Behördenposse um Umweltplakette
Berlins Polizei und Ordnungsämter im Streit: Wer darf die Bußgelder kassieren? Außerdem: Verordnung schreckt Besucher
von Markus Schleusener

Am letzten Januartag wurde es noch mal hektisch. Da am 1. Februar die Schonfrist für die Anbringung von „Umweltplaketten“ an Autos endete, beantragten in letzter Minute noch einmal viele Berliner den kleinen Aufkleber, ohne den die Fahrt in die Innenstadt demnächst teuer werden soll (40 Euro Bußgeld). Damit wollen die Berliner Stadtregenten ältere, abgasstarke Wagen aus dem Innern der Metropole fernhalten. Auf den Ämtern und in Werkstätten herrschte großer Ansturm, und bei Rundfunksendern wie „Rock Radio“, die solche Aufkleber an ihre Hörer verschenkten („Bei uns kriegen Sie eine geklebt“), stand das Telefon nicht still.

Genauso hektisch, wie sich manch ein Autofahrer wegen der Umweltzone verhielt, scheint auch der Senat das Gesetz über die Umweltzone zusammengezimmert zu haben. Wie schon bei den Arbeitsmarktreformen (Hartz IV) oder dem unvergessenen De­saster um die Autobahnmaut („Toll Collect“) zeigt sich, was alles schiefgehen kann, wenn Politiker mit heißer Nadel stricken.

Es geht – wie so oft – um Kompetenzgerangel, das mit dem wirklichen Leben wenig zu tun hat. Laut Gesetz ist vorgesehen, daß die Ordnungsämter die Kontrolle übernehmen. Mit anderen Worten: Die Politessen, die für die Ordnungsämter arbeiten, sollen Verstöße notieren. Aus naheliegenden Gründen, während sie Falschparker aufschreiben.

Nun gibt es aber auch Park­raum-freie Zonen in der Innenstadt, in der die neue Umweltzone eingerichtet worden ist. Wer soll dort kontrollieren?

• **Zu erledigende Aufgabe**:
Nenne alle Stellen, an denen laut dem Textauszug über die Umweltplakette am letzten Januartag großer Andrang herrschte.

• **Ausgangsmaterial**:
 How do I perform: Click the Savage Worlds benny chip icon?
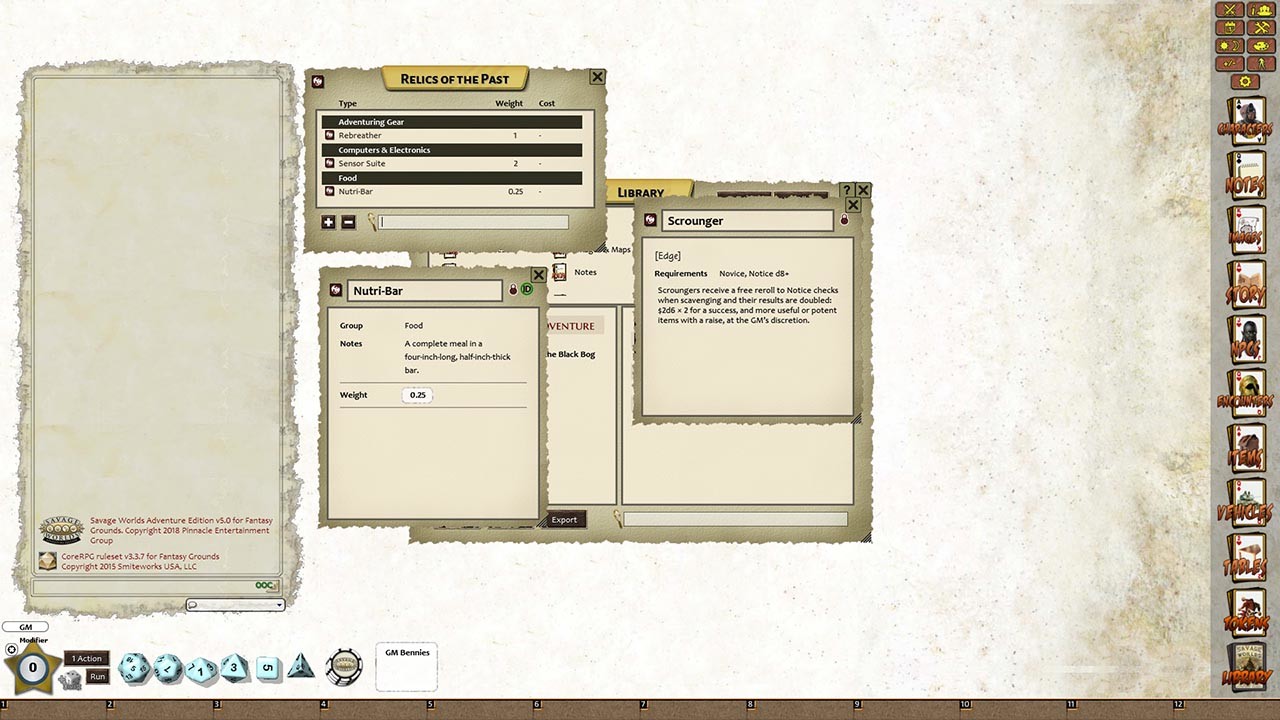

• **Lösung**:
- die Ämter
- die Werkstätten
- Rundfunksender wie „Rock Radio“, die die Aufkleber an ihre Hörer verschenkten